Friday, September 26, 2008

Logistics, Lights and Locks


MADRID, SPAIN—This is what happens when we place our trust in things dependent—dependent on power, dependent on operating systems, dependent on batteries, dependent on things undependable.

My own faith rested in a slim metal box—my MacBook’s hard drive. Purchased only a year ago, it has now failed three times. The Greatest Invention of the 20th Century, reduced to high-impact polyurethane and titanium, fancy words for plastic and metal.
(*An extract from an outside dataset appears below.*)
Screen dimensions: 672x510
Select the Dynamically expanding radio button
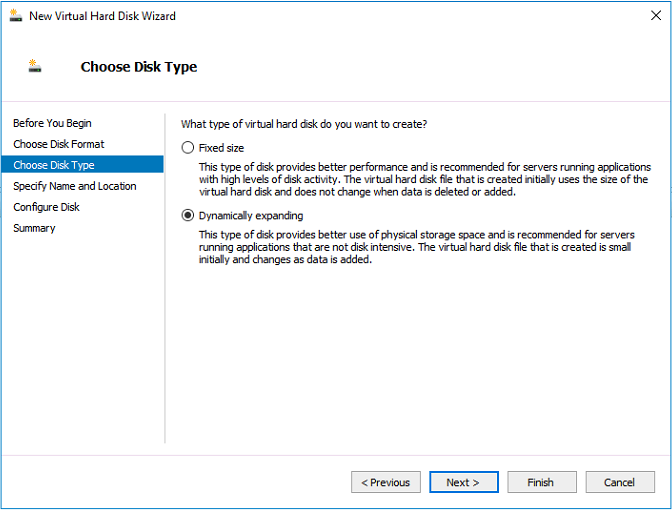(188, 215)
So I sat at a table three floors above Avenida de Americas with a small notepad and a Pilot Razor pen, wondering how long I would have the concentration to form lines and curves into sentences. I did this until I ran out of patience and my iPod, now un-chargeable, gave up its valiant struggle. (Truman Capote wrote “In Cold Blood” lying on his stomach in bed, scratching away on legal pads. I should complain.)

This is my second trip to Madrid in the space of over a little over two months. I’ve come to explore the possibilities of living and working here, both of which ideas seem to be becoming less and less plausible each passing day. But anything can happen.
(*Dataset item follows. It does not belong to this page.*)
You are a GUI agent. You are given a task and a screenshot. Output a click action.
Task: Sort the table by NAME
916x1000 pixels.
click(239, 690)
First, there is the logistical: Americans cannot legally work in the European Union (England, Italy, Spain, Greece, France, and about twenty others) without papers, and those are hard to acquire. These countries hire from within, so “immigrants” here occupy the same societal level as those in the US. Ironically, at a time when Latino immigrants are targeted and blamed, and pushed out like so many ants at a picnic, I am contemplating working in a country “illegally” as an American.
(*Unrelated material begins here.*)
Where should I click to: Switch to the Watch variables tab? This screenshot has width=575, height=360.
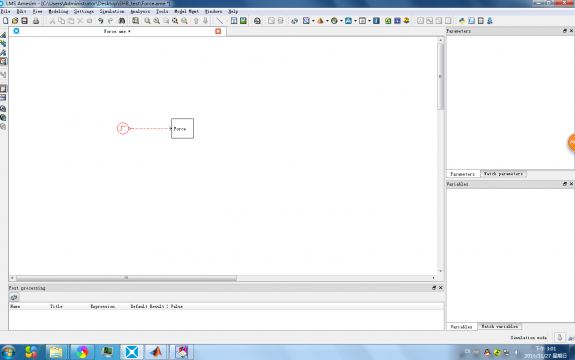(499, 326)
It probably won’t happen. But the irony resonates still.

Then there is the everyday of living in Europe— more things that begin with “L” this time. Like language, lights and locks.
Language. Why do I gravitate to places where I don’t speak the mother tongue? My struggles with French in Montreal are well-documented (and equally well-mocked). My Spanish improves every day, and I can shop, and say, “Can you replace my hard drive, please?” in Castilian Spanish, so that counts for something, but sometimes it’s like trying to dribble a flat basketball.
I’ve often had discussions with people where they’ll say, “Sure, they speak Spanish in Spain, but it’s not the same Spanish you know. But I think I know why no one ever actually demonstrated it to me. They didn’t know how, or only had a vague idea of what it was.

Simple. Its Spanish with a lisp. It’s Thpanish with a lithp. Thilly Thpanish. It’s “Grathias,” not “Gracias,” and “Platha,” not “Plaza.” The popular legend is that the venerated King Phillip II spoke with a lisp. Therefore, his eminently loyal subjects adopted the the style, or “thtyle.” It’s disconcerting, but believable. People have done far thtupider things in thervice to a king, so why not speak like Daffy Duck to save the National Honor?

No speech pathologist has ever really explained it, as far as I’ve been able to research. It’s all technical word noise about speech formations and derivations. But if you look at a painting of this Phillip II guy, he kinda looks like a guy who spoke with a lisp, like a guy who came up four numbers short of winning the mental national lottery.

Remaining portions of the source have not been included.